A second view considers the autonomy of the mother and her right to die. For example, the FIGO Committee for the Ethical Aspects of Human Reproduction and Women's Health has published Brain Death and Pregnancy, a report to help clinicians, healthcare administrators, and families evaluate the ethical considerations surrounding women's health. Within this report the committee establishes that healthcare providers are first responsible to the woman, and then to the unborn fetus. The report concludes by stating, "Women have the right to die in dignity. The goal of fetal rescue does not exonerate healthcare givers from the duty to respect this right of the primary patient—the woman."

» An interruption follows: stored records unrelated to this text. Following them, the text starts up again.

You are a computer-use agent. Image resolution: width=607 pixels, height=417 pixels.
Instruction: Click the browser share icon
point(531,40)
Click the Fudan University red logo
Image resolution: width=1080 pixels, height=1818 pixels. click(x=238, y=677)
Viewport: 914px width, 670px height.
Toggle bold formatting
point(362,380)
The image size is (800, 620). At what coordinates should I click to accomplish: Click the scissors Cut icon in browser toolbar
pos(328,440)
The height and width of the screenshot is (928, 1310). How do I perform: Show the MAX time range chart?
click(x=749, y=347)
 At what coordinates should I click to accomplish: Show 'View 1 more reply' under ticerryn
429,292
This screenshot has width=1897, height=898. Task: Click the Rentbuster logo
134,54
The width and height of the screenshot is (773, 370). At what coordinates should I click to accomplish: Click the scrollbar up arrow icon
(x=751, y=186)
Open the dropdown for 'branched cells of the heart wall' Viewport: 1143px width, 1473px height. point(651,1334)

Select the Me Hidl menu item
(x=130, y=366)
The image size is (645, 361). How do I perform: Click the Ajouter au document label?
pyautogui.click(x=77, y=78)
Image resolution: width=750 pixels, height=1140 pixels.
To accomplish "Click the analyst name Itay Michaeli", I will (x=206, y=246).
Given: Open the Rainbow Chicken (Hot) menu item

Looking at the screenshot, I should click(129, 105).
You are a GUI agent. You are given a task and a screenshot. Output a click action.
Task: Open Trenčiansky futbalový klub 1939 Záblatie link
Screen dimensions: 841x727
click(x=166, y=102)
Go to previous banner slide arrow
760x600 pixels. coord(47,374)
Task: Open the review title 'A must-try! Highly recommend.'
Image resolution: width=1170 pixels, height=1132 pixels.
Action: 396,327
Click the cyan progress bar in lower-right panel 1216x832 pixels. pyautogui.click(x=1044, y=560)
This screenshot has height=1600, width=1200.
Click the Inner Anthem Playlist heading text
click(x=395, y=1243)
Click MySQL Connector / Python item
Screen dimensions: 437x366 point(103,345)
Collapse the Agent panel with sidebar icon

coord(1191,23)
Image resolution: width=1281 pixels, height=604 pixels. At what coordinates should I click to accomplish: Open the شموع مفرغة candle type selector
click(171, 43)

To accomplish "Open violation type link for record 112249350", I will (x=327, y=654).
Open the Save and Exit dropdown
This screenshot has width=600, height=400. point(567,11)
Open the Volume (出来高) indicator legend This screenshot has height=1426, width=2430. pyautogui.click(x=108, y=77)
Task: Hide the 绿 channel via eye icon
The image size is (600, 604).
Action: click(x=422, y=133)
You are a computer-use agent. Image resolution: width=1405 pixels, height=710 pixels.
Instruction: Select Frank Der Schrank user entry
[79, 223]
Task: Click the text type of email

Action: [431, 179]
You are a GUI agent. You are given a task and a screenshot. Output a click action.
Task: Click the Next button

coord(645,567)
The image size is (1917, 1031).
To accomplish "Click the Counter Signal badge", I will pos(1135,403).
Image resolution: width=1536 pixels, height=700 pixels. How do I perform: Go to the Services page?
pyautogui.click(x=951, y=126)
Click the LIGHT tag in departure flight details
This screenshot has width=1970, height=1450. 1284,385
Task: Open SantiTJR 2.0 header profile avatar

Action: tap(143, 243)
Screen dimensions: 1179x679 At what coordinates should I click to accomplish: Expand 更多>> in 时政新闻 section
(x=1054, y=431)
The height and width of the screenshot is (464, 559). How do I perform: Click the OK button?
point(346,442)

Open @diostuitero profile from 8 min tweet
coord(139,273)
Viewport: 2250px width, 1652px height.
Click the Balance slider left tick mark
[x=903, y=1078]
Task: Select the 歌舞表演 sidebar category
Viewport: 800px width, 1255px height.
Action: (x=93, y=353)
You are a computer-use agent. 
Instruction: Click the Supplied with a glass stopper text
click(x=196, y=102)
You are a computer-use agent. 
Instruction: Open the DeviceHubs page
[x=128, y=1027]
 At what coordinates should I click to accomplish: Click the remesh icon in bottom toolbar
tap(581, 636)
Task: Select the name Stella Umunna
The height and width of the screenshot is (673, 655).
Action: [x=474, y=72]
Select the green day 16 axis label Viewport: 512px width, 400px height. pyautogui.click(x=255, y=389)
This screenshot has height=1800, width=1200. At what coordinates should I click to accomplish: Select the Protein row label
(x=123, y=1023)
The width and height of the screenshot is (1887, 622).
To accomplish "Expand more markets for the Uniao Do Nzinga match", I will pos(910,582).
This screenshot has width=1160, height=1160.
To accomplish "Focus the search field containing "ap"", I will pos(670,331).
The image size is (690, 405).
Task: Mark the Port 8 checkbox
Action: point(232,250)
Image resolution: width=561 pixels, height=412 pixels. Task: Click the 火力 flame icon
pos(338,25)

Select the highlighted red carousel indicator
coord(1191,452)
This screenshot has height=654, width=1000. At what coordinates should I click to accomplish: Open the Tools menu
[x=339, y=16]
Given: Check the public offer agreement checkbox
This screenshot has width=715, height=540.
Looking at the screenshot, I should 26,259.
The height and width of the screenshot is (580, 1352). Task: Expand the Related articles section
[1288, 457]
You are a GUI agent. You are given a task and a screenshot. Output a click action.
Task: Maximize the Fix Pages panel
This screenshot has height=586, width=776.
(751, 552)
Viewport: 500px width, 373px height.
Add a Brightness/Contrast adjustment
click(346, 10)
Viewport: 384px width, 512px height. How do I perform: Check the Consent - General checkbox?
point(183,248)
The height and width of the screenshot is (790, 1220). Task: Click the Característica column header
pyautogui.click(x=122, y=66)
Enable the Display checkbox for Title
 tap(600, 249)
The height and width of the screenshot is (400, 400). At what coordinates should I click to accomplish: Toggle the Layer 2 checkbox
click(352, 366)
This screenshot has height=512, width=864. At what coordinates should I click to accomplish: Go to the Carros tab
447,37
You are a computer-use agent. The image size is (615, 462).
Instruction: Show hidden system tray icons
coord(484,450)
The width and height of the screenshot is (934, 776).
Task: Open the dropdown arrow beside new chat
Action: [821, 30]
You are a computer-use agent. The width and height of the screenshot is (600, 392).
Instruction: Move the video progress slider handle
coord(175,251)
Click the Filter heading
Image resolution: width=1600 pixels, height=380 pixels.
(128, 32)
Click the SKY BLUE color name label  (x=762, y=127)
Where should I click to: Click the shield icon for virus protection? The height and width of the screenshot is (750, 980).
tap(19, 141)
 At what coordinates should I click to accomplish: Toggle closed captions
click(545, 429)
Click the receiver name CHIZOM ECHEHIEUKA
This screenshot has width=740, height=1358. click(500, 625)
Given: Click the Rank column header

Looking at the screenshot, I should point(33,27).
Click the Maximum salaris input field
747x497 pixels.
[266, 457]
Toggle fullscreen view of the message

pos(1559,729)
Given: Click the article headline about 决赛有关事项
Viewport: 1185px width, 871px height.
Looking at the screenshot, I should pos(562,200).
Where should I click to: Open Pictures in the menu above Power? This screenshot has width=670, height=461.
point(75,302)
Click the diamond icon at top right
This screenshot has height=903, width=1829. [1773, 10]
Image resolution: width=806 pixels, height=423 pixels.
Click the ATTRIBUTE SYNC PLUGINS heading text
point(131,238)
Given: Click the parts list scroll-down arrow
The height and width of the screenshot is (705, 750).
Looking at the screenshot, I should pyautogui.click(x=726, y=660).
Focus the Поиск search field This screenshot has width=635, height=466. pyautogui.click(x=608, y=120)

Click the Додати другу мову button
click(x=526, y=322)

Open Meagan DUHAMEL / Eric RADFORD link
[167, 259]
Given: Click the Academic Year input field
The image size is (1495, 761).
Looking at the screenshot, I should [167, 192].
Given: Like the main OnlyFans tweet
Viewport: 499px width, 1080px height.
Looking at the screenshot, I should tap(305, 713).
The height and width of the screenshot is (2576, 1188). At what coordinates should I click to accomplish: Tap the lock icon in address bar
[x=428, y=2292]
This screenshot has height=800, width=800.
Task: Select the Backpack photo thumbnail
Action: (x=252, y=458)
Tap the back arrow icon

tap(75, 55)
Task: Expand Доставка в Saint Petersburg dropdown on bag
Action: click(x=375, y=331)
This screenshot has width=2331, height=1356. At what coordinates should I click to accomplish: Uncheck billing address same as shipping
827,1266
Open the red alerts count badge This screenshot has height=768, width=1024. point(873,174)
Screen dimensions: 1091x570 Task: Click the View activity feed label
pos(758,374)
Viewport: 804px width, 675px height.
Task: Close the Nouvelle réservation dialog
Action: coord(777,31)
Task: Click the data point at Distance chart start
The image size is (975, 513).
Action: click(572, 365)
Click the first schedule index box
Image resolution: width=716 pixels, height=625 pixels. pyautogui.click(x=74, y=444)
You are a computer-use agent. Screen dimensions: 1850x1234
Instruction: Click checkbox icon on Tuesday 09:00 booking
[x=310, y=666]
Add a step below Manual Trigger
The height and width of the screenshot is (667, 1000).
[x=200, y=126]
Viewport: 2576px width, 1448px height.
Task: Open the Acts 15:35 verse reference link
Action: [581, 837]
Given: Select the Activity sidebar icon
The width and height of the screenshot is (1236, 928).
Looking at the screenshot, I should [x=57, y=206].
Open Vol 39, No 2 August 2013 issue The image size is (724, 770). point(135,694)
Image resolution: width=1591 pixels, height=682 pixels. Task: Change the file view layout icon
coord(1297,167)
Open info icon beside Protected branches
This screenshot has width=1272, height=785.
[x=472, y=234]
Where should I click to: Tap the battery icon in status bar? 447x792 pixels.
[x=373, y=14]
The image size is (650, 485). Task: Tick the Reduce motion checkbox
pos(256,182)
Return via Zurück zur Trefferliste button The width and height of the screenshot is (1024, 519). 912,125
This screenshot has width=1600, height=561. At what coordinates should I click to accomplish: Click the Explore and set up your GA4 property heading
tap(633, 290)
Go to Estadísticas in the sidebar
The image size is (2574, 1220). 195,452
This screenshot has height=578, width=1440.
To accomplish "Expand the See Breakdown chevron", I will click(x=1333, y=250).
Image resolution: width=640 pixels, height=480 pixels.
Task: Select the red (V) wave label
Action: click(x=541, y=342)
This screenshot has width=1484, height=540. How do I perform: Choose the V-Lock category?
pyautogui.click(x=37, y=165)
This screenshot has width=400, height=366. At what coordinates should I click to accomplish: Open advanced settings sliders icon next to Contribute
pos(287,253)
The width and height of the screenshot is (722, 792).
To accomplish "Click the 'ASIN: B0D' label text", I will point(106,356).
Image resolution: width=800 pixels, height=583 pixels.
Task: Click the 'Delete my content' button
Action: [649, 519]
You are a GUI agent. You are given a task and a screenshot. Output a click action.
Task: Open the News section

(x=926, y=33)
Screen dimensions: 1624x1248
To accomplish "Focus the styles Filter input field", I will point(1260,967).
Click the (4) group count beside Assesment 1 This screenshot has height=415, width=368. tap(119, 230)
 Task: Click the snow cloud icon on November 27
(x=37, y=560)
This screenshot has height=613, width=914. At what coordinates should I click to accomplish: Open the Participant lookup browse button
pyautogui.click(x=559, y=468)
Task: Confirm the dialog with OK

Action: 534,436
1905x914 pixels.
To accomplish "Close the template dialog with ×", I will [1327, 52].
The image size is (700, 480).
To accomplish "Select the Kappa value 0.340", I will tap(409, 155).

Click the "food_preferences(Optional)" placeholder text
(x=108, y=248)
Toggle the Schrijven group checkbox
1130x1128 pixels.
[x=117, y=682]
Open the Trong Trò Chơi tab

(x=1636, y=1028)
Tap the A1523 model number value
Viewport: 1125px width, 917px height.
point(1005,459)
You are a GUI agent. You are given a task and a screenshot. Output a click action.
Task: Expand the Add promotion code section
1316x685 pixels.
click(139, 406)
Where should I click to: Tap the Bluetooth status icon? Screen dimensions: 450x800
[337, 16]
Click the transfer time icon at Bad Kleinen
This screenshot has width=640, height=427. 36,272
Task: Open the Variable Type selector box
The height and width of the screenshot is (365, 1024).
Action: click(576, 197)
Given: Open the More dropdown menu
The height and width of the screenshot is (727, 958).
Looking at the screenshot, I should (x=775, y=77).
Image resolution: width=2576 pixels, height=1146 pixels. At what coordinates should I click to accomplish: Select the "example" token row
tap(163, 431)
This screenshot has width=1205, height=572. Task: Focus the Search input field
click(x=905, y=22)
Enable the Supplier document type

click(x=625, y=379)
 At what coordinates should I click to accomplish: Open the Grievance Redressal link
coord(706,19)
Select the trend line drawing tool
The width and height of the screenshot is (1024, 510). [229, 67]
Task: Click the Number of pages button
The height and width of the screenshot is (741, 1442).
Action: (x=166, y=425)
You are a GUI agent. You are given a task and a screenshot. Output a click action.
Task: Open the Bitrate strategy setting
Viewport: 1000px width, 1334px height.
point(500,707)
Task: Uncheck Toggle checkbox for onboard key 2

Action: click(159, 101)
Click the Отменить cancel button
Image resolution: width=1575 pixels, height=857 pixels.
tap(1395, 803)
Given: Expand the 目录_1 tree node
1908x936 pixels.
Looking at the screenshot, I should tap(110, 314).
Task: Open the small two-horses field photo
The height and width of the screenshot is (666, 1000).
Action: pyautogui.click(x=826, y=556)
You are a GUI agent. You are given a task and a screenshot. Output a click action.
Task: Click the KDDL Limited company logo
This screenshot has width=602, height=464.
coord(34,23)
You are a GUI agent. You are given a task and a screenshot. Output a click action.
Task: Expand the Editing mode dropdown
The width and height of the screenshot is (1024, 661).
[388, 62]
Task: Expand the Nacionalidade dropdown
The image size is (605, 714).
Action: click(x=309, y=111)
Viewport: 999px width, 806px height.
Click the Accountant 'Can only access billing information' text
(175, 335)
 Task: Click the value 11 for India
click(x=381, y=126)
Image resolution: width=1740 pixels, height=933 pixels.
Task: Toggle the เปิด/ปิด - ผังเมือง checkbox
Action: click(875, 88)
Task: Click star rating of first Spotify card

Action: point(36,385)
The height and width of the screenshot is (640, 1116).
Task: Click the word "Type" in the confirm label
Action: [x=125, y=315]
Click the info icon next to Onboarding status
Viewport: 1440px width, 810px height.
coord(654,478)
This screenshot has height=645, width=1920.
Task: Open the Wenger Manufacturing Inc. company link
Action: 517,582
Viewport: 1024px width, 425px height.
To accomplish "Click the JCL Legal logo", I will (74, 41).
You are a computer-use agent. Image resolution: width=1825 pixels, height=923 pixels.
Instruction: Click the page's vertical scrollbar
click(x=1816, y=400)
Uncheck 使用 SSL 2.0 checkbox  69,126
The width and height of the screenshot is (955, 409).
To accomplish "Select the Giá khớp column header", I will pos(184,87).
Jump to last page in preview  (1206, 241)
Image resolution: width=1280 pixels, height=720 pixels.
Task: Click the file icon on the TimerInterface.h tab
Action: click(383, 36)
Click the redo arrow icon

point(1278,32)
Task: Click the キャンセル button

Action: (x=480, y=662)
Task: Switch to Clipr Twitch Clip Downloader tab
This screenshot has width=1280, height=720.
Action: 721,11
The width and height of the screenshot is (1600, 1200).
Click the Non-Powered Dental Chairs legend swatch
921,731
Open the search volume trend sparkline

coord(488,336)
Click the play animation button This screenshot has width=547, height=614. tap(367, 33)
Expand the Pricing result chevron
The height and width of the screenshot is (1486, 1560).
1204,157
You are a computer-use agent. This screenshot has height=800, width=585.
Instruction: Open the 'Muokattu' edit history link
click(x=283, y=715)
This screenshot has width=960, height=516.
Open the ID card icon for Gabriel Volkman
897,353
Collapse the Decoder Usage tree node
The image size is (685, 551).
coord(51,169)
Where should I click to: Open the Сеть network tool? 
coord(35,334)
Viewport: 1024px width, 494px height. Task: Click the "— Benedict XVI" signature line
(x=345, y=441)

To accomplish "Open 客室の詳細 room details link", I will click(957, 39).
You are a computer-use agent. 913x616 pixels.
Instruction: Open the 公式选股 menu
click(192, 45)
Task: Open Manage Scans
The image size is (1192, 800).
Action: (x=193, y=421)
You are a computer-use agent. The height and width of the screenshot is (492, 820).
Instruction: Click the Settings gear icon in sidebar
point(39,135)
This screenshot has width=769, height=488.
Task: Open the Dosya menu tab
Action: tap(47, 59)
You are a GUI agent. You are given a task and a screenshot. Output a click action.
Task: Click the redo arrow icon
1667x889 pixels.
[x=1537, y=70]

A third view considers the cognizance of the mother. The mother is responsible for the well-being of her fetus as long as she recognizes its existence. When a pregnant woman becomes brain dead, the mother can no longer acknowledge the fetus; as such, the mother no longer has a moral responsibility for keeping the fetus alive. Without an advance directive stating that the woman wishes to be kept alive to save her unborn child, prolonging life is unethical.

Finally, some ethicists have argued that there are no ethical dilemmas inherent in the case of a pregnant woman who is declared brain dead. They argue that because the brain dead patient is no longer alive, he or she ceases to be a patient; the continuation of ventilation in an effort to save the fetus can be considered a medical experiment that requires ethics committee or IRB-approval before a facility can perform this work.

== Public opinion and activism ==

Keeping a medically declared brain dead woman on life support to sustain a potentially viable fetus is a topic of considerable debate and controversy. Such circumstances involve considerable moral, ethical, biological and legal issues. There is heavy discourse between biomedical and legal experts regarding whether a dead person is "a dysfunctional incubator" to an unborn fetus. And, further deliberation surrounds a woman's rights under the 14th Amendment to make medical decisions about her own body. There is also question about the intervening capacity of state authority in such cases, particularly in states like Texas, which prohibit medical officials from withdrawing life support from a pregnant patient. Public opinion is depicted as being shaped by individual beliefs pertaining to related matters of end-of-life care, abortion, female reproductive rights and the rights of an unborn child. Personal viewpoints are also shaped by religious beliefs. Arguments have been made in favor of or against preserving the somatic function of a dead pregnant woman. These disputes are often spearheaded by activist groups that advocate one of these two positions. Opponents of life-sustaining efforts, when it conflicts with a woman's wishes, include pro-choice groups, like NARAL Pro-Choice America. These dispute government, state and/or religious institutional interventions to make decisions against an individual's own wishes, which they argue renders advance directives meaningless and fails to protect women.

Supporters in favor of life-sustaining efforts include anti-abortion advocacy groups (e.g. Secular Pro-Life, National Black Pro-Life Coalition and Operation Rescue), as well as some legislators, who advocate protecting the life of a fetus.

== Notable cases ==

On 26 August 2019 in Brno (Czech Republic) a newborn was delivered in 34th week of pregnancy to a mother declared brain-dead after a stroke. The mother was on life support since her 16th week of pregnancy.

In February 2025 in Georgia (U.S.), Adriana Smith was declared brain dead due to a stroke in her ninth week of pregnancy and was kept on life support without her family's consent. According to the hospital, taking her off life support would violate Georgia's abortion law, which prohibits abortion after six weeks. The case was a subject of controversy regarding medical ethics, abortion laws, consent, and racial equity in healthcare in the U.S. The newborn was delivered prematurely on June 13, 2025. Smith was taken off of life support four days later.